### Description of the task
Can you arrange the records between the lines holding "The width and" and "The height and", inclusive, as a Markdown table with a Row column numbering each line and a Record text column giving the line itself, leaving out any blank lines?

### Data for processing
-------

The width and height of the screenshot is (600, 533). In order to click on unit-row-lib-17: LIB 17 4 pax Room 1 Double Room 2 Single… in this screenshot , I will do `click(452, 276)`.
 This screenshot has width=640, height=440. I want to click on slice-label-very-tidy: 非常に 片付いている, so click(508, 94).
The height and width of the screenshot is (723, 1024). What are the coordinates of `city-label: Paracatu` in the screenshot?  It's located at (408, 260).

-------

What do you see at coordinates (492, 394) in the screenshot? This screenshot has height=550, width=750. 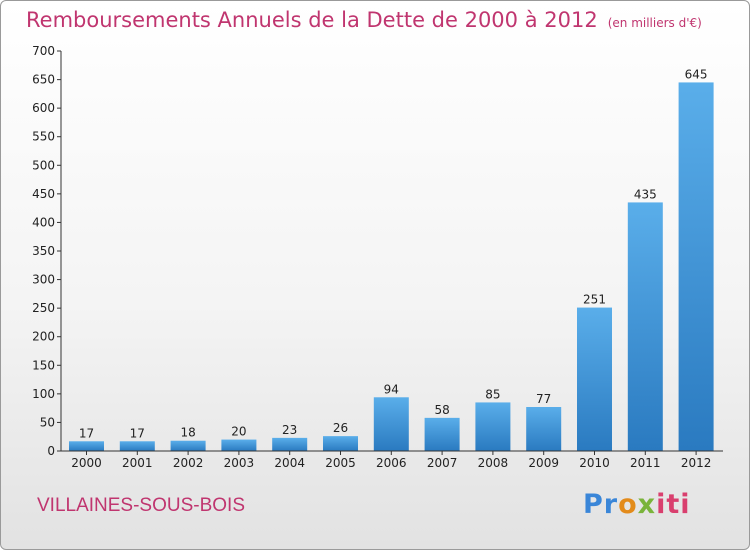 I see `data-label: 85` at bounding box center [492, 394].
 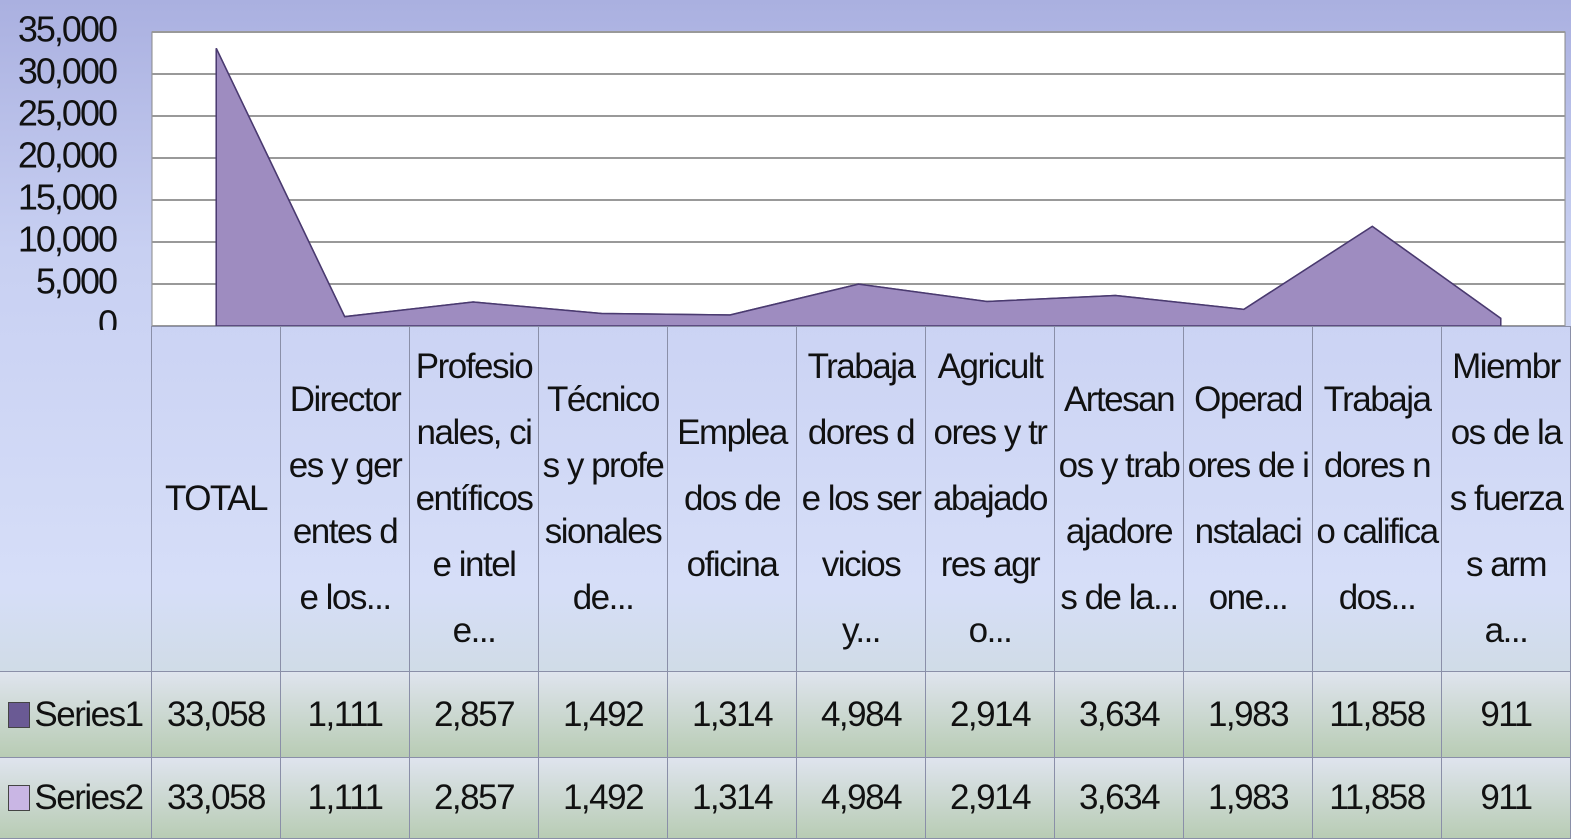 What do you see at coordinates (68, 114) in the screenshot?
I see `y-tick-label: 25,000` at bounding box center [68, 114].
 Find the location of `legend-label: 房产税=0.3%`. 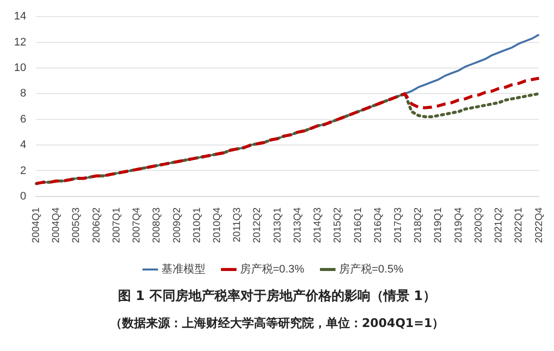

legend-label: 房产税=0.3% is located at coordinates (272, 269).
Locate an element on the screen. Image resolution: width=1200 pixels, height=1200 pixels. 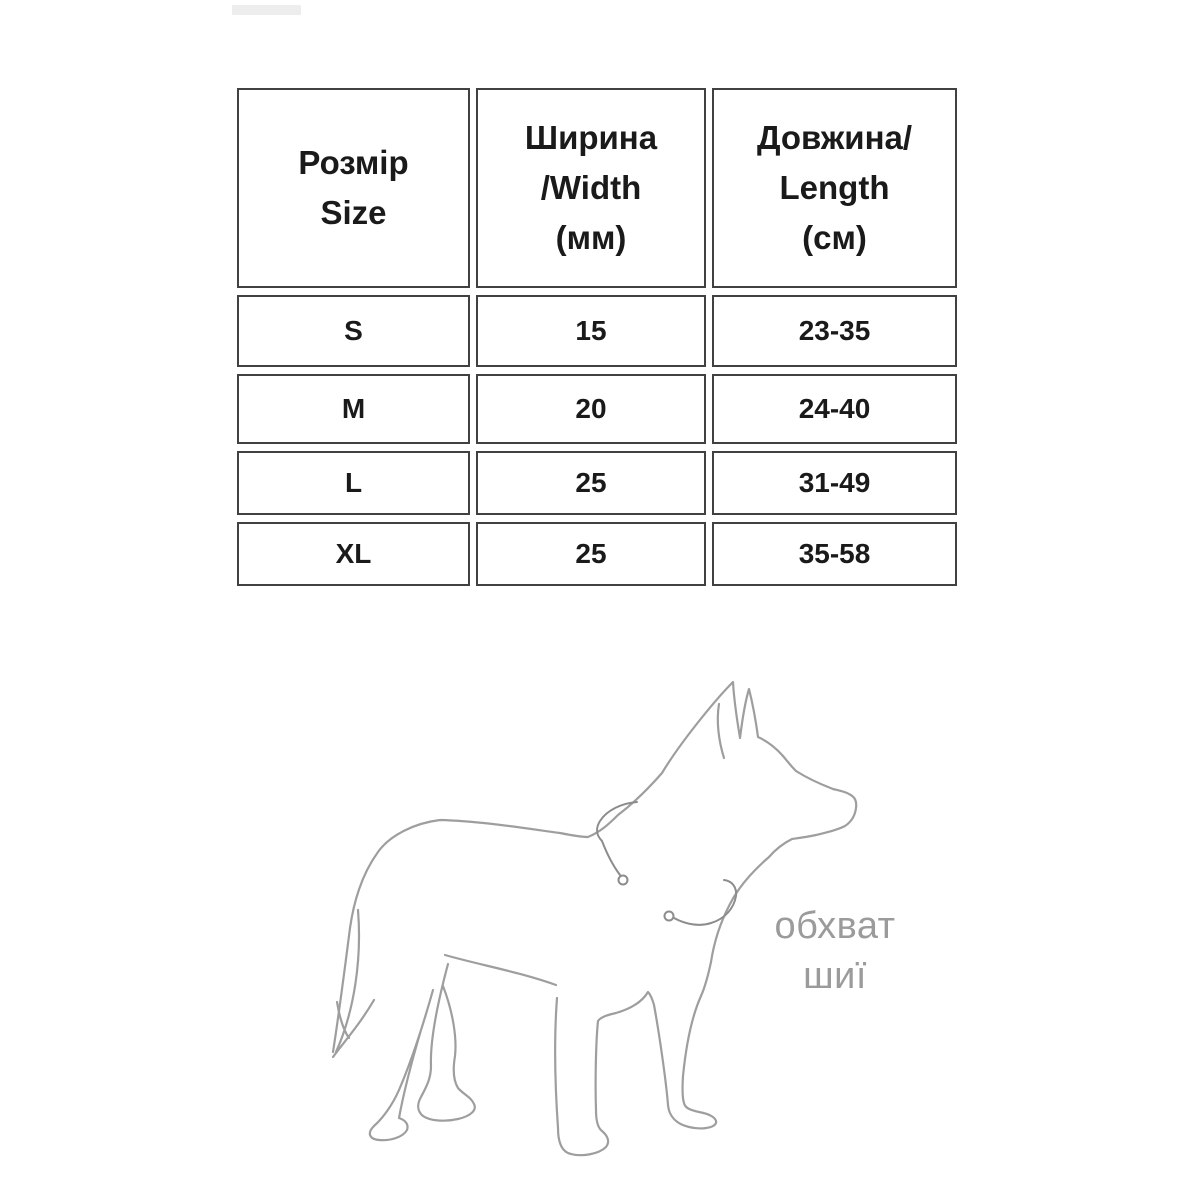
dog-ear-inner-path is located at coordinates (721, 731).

-------

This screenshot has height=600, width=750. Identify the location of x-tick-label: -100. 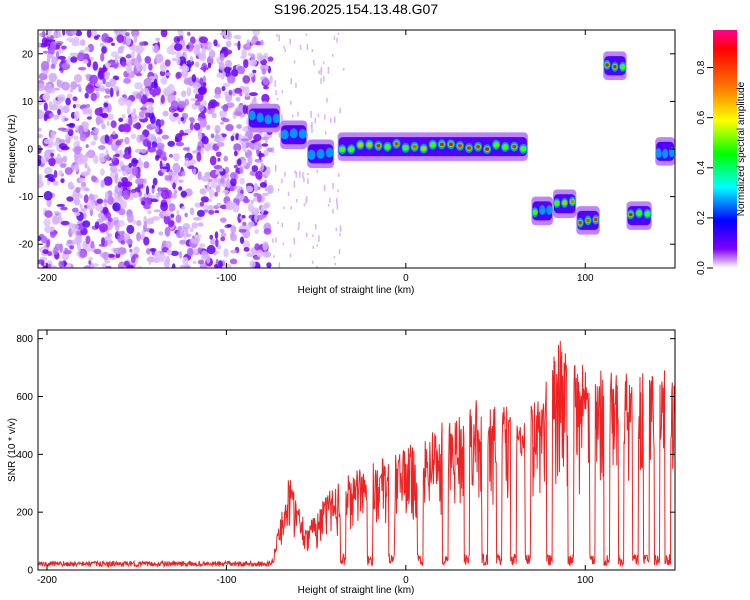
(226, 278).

-------

### Written reply
| Row | Record text |
|---|---|
| 1 | The width and height of the screenshot is (600, 533). In order to click on unit-row-lib-17: LIB 17 4 pax Room 1 Double Room 2 Single… in this screenshot , I will do `click(452, 276)`. |
| 2 |  This screenshot has width=640, height=440. I want to click on slice-label-very-tidy: 非常に 片付いている, so click(508, 94). |
| 3 | The height and width of the screenshot is (723, 1024). What are the coordinates of `city-label: Paracatu` in the screenshot?  It's located at (408, 260). |